Types of hardware that you can connect to an Arduino board

In this lesson, we’re going to dive into the types of hardware that you can connect to an Arduino board.

In the previous lesson, you learned about the most common Arduino boards, and some of the history of the development of the first few boards.

In this lesson, we’re going to dive into the types of hardware that you can connect to an Arduino board.

The Arduino can’t do much on its own. Its purpose is to communicate with external hardware and to control.

There are many different kinds of hardware that you can connect to the Arduino. And there are a lot of them! In this section, I will discuss the kind of components that you can connect to an Arduino, and give some examples for each.

First, a quick look at the hardware included on the Arduino Uno board. The Arduino Uno has features that are shared with other Arduino boards. I’m marking the most important ones in this image:

The most important features of the Arduino Uno board

Here are the details:

  • USB: The port used to transfer data and programs to the Arduino. It is also used to power the Arduino.
  • DC power: If you don’t connect the Arduino to the computer via the USB, you can power the Arduino by connecting a power supply or a battery pack to the DC power port.
  • Reset: Press this button to make your program restart.
  • Headers. There are four headers that expose pins. You can connect your peripherals to the Arduino using those pins.
  • ATMEGA328P: This is the “brain” of the Arduino Uno, the microcontroller. It sits on a socket, so if needed, you can swap it for a new one.

You will learn more details about the Arduino later. For now, you know enough to continue in this lesson and learn about the basic kinds of hardware that you can connect to the Arduino.

A simple mind experiment

As you read the rest of this lesson, do not be discouraged if the details seem hard to grasp. Unless you already have some knowledge of Ethernet controllers, transistors, and the like, you will need to take your time and learn all this, one step at a time.

Before you continue, do this mind experiment. Imagine yourself six months from now. You have completed this course, and you have completed the ‘Arduino Step by Step Getting Started’ course. Perhaps you are a quarter into the ‘Arduino Step by Step Getting Serious’ course.

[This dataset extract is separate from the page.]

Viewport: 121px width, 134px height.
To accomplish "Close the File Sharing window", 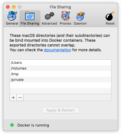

You have already created Arduino gadgets that can communicate with the Internet; other gadgets that display sensor data on an LCD screen. One of your gadgets can turn the fan on when it’s hot.

Your future self knows about shields, transistors, wifi modules, and LCD modules. You know how to write sketches to control all that, and to integrate them in a single working circuit. You feel confident that you can learn any new technology, and this confidence stems from your recent achievements.

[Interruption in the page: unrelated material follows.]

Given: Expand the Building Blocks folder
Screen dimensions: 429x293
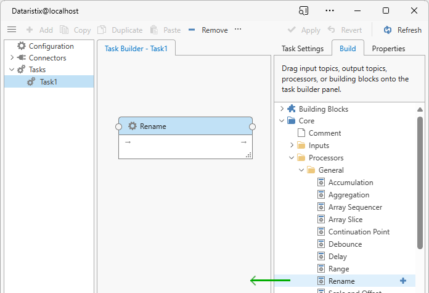Looking at the screenshot, I should [x=282, y=109].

Not only that, but your collection of boards and components has grown. Thanks to eBay, Aliexpress, Amazon, and many other international retailers and global trade, these components are really cheap to buy. You don’t need to take apart and reuse components constantly. Experiments never fail, and even if you burn out an LED, you can easily replace it and continue with the next experiment.

Now, come back to the present.

You are just starting out.

Don’t lose sight of your future self that you want to be.

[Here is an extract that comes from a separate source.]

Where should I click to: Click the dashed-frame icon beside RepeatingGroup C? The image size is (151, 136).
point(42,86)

Commit to the journey to take you there.

Shields Up!


An Arduino shield is a printed circuit board with various components already installed on it, ready to perform a particular function. They hook onto an Arduino without any wiring or soldering. Just align the shield with the Arduino, and apply a bit of pressure to secure them.

Most shields are built to work with the Arduino Uno, and as a result, virtually all other full-sized Arduinos have an Uno-compatible header configuration.

An example Arduino Uno shield. It fits perfectly in the Arduino Uno headers and adds capabilities without any jumper wires.

The Arduino Ethernet shield (top) is about to connect to an Arduino Uno (bottom). To make the connection, align the pins of the shield with the headers in the Uno and gently press down.

There are shields for almost anything: Ethernet and Wifi networking, Bluetooth, GSM cellular networking, motor control, RFID, audio, SD Card memory, GPS, data logging, sensors, color LCD screens, and more.

There are also shields for prototyping, with which you can make permanent any circuits you created on a breadboard and are too good to destroy.

A prototyping shield has enough space and pads where you can attach your own components.

A prototyping shield like this one from Adafruit makes it easy to preserve your best circuit designs.

Shields are great for beginners because they require no tools to add components to an Arduino.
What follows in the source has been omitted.